Zanim ją zaprezentuję, muszę przedstawić obecną sytuację, mianowicie: Znajdujemy się w czasie (okresie) po pierwszej turze wyborów prezydenckich, która wyłoniła dwóch kandydatów uprawnionych do startu w drugiej turze wyborów prezydenckich. Tymi osobami są obecny prezydent RP, ubiegający się o kolejną elekcję Pan Bronisław Komorowski (PO) i europoseł Pan Andrzej Duda (PiS).
Moja opinia:
Jeżeli wybory prezydenckie w maju wygra Pan Andrzej Duda (PiS), to wybory parlamentarne na jesień wygra ruch (sprzeciwu) Pawła Kukiza, zaś PO i PiS zajmą pozycję z podobnym poparciem na miejscach drugim i trzecim. W rezultacie tracąc powoli acz systematycznie poparcie i znaczenie.

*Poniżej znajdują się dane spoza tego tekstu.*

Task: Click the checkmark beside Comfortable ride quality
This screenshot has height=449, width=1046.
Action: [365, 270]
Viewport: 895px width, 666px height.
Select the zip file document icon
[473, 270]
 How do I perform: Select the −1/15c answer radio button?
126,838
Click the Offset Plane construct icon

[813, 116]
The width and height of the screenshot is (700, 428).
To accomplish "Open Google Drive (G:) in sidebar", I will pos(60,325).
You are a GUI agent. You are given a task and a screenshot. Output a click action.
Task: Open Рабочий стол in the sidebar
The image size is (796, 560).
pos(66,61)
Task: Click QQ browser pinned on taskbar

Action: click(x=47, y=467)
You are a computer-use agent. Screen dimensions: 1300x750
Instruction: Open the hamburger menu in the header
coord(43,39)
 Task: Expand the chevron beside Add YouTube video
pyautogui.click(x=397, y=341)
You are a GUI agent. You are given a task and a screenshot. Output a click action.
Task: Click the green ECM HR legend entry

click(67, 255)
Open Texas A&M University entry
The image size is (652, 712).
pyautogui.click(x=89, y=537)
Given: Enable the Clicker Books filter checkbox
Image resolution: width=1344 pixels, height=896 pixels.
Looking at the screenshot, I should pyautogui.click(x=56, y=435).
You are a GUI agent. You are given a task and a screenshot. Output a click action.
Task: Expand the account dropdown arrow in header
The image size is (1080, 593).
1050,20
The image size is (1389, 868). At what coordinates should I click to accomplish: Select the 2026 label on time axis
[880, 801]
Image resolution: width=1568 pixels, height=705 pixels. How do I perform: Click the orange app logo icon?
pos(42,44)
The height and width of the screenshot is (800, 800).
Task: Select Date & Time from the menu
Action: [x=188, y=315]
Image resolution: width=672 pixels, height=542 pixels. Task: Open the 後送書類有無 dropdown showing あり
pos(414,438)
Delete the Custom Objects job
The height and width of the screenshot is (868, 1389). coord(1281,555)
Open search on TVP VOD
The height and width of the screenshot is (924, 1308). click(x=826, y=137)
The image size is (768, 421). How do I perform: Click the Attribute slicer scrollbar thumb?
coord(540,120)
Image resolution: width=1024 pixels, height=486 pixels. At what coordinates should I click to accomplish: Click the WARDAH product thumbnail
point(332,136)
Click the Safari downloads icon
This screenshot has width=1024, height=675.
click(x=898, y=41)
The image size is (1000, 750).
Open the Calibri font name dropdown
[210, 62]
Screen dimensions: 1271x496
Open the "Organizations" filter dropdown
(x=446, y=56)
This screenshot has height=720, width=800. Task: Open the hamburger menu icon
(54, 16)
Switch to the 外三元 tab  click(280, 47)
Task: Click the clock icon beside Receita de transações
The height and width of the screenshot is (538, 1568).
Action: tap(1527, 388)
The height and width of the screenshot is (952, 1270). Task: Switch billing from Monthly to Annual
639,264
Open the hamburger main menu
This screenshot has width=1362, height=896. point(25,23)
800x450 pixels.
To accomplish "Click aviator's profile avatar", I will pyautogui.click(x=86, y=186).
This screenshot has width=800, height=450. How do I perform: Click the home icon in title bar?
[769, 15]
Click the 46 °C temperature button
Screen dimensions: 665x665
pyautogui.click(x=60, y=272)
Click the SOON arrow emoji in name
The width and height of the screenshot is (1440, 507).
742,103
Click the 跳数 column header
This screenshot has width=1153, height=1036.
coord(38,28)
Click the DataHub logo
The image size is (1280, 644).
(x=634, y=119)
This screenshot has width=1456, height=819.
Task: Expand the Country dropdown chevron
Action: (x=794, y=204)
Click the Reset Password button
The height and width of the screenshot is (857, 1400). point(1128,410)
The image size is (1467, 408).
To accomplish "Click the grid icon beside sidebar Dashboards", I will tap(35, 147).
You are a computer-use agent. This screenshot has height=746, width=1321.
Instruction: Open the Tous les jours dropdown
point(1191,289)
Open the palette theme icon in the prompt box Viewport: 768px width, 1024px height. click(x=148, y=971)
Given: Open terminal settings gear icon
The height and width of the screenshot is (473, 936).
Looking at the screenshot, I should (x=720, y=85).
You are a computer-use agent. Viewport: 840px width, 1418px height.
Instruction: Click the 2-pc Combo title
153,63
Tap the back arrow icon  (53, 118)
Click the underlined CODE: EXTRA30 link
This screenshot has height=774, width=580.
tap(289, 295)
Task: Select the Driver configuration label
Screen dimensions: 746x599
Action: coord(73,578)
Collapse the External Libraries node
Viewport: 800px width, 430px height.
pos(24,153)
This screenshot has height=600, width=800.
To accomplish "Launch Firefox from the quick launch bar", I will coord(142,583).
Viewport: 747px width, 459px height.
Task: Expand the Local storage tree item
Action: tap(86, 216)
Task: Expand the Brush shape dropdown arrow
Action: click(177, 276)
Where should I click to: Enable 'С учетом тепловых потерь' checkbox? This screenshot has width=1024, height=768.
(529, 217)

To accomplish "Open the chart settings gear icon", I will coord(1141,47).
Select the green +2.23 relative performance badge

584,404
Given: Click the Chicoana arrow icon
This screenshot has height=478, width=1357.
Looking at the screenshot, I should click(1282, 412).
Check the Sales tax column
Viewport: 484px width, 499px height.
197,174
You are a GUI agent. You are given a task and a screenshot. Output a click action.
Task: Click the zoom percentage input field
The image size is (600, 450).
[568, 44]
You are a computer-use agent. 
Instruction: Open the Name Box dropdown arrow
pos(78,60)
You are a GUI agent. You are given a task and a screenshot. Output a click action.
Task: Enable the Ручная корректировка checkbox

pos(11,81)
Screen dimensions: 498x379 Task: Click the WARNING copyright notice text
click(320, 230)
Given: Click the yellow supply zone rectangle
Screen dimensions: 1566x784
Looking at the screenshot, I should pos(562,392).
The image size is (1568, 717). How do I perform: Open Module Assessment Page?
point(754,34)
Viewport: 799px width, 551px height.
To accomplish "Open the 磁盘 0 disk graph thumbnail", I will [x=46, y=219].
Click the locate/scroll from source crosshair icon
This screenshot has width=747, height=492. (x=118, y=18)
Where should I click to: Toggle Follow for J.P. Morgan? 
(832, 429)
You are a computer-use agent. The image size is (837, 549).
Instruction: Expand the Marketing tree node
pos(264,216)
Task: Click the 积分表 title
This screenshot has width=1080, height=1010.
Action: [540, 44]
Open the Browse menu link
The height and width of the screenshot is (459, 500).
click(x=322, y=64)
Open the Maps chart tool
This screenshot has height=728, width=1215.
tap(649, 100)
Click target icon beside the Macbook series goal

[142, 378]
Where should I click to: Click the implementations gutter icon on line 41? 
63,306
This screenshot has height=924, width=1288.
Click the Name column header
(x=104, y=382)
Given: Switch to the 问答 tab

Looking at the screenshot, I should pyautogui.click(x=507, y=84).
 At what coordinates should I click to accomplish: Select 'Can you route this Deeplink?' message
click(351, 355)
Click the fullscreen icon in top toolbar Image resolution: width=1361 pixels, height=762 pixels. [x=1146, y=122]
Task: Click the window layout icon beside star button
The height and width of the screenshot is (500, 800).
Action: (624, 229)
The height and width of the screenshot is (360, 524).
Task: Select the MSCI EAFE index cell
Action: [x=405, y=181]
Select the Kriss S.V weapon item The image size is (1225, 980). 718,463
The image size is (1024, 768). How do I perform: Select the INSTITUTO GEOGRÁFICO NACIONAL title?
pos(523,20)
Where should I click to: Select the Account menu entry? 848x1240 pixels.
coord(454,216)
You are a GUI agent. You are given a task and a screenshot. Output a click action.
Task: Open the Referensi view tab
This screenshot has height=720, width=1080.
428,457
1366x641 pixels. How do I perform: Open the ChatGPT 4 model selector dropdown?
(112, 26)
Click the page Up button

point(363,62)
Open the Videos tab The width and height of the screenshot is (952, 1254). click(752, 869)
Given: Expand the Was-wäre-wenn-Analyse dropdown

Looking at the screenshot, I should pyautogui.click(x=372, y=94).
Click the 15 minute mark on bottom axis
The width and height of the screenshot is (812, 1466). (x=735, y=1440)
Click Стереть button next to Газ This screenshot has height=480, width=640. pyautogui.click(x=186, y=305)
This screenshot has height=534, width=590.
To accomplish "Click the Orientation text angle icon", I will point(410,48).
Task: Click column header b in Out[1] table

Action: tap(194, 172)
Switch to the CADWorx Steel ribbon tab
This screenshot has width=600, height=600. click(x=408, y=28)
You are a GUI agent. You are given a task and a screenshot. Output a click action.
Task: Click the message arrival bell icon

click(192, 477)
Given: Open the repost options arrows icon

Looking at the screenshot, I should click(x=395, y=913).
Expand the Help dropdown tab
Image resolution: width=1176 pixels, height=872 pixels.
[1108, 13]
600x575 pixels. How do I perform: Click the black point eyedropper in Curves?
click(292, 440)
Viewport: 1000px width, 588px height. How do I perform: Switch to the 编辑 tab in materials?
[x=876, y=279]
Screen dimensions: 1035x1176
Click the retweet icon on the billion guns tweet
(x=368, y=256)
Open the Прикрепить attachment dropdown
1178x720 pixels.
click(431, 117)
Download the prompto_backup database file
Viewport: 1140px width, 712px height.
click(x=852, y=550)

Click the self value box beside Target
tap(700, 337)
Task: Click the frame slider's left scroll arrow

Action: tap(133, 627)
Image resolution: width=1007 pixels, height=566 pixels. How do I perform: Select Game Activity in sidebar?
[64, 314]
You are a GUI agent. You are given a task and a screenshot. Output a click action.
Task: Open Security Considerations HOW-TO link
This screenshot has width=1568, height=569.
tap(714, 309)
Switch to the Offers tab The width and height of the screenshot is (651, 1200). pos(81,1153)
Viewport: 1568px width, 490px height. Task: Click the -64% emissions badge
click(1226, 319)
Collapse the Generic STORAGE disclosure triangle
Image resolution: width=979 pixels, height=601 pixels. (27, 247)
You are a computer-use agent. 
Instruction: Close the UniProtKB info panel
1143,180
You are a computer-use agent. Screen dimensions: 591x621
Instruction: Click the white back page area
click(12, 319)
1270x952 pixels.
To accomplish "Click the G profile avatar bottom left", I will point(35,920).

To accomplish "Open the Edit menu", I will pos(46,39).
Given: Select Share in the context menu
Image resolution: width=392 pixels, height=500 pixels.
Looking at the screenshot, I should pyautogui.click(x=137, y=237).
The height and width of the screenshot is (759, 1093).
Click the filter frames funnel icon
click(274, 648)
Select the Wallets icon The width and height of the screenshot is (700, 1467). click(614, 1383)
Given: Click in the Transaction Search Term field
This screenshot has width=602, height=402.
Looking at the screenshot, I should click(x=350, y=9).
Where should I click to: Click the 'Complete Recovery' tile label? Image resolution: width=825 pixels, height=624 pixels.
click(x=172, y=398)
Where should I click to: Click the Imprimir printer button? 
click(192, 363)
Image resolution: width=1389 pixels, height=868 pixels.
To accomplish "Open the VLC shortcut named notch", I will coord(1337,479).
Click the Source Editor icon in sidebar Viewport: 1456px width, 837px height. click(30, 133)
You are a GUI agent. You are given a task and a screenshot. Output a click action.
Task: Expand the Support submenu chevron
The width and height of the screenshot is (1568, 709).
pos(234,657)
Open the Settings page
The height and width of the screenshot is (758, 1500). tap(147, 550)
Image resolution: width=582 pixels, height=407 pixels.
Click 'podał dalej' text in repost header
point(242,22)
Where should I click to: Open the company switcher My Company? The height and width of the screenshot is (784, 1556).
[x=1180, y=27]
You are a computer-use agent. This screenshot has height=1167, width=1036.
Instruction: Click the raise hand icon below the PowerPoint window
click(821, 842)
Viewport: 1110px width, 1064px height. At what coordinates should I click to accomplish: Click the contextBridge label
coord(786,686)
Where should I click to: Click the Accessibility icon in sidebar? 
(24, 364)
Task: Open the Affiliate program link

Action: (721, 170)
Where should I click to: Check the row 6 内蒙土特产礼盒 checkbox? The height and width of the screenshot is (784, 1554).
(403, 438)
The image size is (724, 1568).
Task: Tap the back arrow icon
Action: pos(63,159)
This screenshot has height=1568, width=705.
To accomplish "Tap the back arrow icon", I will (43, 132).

Jeżeli wybory prezydenckie w maju wygra Pan Bronisław Komorowski (PO), to wybory parlamentarne na jesień wygra PiS, drugie miejsce zajmie ruch (sprzeciwu) Pawła Kukiza, a PO znacząco przegra uzyskując poparcie kilkunastu procent. W rezultacie proces wyczekiwanych przemian trochę się spowolni.
P.S.
Wszystko wskazuje na to, że nadchodzących zmian już nikt nie zatrzyma. Bezwolne polskie media wraz z polskimi politykami nie dadzą rady. Uprawiana przez nich fałszywa propaganda nie pomoże. Jedynie je spowolni. Ważne, by w efekcie zwycięzca tych prezydenckich wyborów jak najszybciej doprowadził do wyczekiwanych przez znaczną część zdrowego społeczeństwa zmian.